__RECORDS SUPPLIED__.
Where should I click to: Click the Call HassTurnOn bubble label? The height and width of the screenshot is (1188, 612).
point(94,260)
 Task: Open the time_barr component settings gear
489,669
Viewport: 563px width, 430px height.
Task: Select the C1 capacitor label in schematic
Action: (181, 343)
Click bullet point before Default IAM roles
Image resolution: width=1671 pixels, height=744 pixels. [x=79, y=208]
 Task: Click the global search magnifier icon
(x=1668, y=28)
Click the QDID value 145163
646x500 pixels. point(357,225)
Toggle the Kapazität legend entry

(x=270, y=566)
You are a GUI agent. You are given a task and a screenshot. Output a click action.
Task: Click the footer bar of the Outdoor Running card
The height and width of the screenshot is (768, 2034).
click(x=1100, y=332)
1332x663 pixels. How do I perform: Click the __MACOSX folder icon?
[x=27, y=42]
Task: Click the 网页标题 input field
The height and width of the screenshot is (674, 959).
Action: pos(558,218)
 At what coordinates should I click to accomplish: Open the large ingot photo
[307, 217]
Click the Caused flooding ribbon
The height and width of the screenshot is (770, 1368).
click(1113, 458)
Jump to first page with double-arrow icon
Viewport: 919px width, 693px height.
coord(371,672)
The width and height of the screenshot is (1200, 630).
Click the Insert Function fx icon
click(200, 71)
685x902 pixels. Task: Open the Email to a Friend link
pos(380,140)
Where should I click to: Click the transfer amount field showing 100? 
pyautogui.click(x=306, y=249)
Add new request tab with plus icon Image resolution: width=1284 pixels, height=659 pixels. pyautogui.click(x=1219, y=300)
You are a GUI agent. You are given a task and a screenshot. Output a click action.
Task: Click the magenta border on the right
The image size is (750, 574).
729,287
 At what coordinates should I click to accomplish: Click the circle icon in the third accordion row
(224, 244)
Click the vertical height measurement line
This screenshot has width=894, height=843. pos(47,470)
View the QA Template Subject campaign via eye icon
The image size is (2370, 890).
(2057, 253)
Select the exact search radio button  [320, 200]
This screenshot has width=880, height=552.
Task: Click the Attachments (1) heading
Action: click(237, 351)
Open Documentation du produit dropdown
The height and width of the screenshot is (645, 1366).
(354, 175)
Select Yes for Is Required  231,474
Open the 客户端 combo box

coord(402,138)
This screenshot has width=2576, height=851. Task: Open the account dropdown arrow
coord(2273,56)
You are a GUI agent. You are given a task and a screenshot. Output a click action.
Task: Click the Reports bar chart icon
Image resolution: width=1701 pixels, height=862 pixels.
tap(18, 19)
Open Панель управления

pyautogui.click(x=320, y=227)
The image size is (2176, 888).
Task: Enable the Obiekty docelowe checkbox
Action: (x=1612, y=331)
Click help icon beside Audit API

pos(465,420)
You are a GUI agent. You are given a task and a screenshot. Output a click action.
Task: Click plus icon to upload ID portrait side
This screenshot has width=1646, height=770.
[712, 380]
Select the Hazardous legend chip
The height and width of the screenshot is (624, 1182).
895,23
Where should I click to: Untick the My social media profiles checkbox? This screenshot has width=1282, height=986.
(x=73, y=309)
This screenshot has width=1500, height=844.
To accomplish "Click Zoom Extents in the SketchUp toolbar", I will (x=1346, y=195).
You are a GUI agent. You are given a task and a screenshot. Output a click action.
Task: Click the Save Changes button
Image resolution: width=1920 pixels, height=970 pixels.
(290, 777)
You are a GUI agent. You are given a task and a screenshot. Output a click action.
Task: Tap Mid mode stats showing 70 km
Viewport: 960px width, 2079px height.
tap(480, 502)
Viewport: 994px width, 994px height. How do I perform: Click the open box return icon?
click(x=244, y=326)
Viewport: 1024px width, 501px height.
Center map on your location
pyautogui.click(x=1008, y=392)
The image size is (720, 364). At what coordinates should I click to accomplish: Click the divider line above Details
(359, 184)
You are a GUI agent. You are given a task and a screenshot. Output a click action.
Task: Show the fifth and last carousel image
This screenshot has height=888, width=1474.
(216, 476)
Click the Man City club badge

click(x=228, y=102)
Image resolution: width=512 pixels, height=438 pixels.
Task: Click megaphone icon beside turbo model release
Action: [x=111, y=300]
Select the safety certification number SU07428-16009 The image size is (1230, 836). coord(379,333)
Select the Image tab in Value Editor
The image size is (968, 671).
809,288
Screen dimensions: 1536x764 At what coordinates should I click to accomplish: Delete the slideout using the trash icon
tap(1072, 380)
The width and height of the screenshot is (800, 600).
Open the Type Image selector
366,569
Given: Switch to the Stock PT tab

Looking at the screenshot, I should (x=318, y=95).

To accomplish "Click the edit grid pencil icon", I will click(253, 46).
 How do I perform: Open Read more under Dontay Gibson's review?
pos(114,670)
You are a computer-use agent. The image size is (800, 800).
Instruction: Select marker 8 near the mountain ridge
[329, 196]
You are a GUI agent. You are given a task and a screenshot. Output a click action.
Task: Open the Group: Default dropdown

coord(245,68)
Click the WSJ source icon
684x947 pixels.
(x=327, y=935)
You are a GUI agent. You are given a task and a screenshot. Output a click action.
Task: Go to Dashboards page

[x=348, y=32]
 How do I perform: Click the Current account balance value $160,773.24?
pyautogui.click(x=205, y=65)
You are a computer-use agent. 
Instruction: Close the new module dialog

__WORK TO COMPLETE__. Scan the data above and report each line in which "will" is present.

__RESULT OF THIS EXERCISE__.
To accomplish "Click Zoom Extents in the SketchUp toolbar", I will (x=1346, y=195).
To accomplish "Click the edit grid pencil icon", I will click(253, 46).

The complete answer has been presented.